I approached the project as both a research exercise and a prototyping exercise: if the simulation was grounded enough to be useful, it could help non-specialists understand how visual disorders affect perception while also opening up new ways to teach and demonstrate vision science.
Color Vision Deficiency
I first designed chromatic adjustment algorithms using computer vision to approximate how people with color vision deficiency perceive hyperspectral imagery. Combining optics with AI yielded a system that matched clinical color-test outcomes with high agreement (~90%) in pilot evaluations, which I later visualized inside VR.
Binocular Rivalry
The human visual system infers depth by blending signals from both eyes. This phase demonstrates a VR system that deliberately breaks binocular redundancy by projecting different dynamic and static content to each eye, creating controllable rivalry effects.
Method and Constraints
- Implemented the color pipeline in Unity’s HDRP, including LUT blending and per-eye calibration routines for HMDs.
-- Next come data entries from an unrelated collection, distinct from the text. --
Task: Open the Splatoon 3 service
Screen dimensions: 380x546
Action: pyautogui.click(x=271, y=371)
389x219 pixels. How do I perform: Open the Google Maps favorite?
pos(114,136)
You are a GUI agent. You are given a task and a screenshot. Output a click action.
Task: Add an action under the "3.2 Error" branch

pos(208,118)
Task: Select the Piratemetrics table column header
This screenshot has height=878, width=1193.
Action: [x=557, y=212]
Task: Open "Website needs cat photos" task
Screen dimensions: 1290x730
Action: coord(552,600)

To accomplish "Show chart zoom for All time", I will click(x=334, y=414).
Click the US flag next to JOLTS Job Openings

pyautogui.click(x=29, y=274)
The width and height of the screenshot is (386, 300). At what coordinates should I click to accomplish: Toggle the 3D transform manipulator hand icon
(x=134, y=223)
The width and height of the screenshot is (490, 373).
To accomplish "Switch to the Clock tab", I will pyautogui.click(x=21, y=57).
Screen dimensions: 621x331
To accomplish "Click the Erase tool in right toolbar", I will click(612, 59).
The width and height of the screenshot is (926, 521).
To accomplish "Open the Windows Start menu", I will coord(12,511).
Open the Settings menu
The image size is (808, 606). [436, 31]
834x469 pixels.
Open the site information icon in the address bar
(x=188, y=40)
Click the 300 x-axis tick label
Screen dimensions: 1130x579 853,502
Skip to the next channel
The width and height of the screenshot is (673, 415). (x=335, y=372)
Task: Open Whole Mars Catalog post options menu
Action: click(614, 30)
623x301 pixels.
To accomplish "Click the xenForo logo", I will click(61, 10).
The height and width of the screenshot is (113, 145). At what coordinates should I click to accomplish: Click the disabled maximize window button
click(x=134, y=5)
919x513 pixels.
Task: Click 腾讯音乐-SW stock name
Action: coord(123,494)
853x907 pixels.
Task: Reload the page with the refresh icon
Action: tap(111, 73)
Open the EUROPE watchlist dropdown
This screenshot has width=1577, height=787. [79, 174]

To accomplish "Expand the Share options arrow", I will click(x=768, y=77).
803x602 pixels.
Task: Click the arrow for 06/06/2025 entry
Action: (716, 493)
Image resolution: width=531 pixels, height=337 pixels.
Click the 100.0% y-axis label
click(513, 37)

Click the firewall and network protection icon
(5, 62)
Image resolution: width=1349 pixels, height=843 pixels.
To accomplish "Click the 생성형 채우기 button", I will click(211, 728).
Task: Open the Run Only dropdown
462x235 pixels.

- Built researcher-facing tooling to capture headset sensor data, compare it against hyperspectral reference images, and export reports.
- Worked with ophthalmology advisors to keep the simulations aligned with clinical constraints rather than treating them as purely visual effects.
The main challenge was balancing scientific credibility with the limitations of consumer VR displays. I could not replicate every nuance of human perception, so the project focused on building a representation accurate enough to teach, explain, and prototype around.
Applications
These techniques pair optical simulation with VR to create more realistic representations of color vision deficiency. Beyond education, the work can inform accessibility tooling and potential vision-augmentation concepts. The binocular rivalry experiments also show how VR can replicate lab setups (for example, mirror stereoscopes) without specialized hardware.
Why It Matters
- Provided a tangible demo for explaining accessibility investments to stakeholders later in my career.
- Validated that VR can serve as a fast, low-cost substitute for physical optics labs when teaching vision science concepts.
- Sharpened how I think about accessibility work: useful simulations need to be technically grounded, but also legible enough that designers, engineers, and decision-makers can actually learn from them.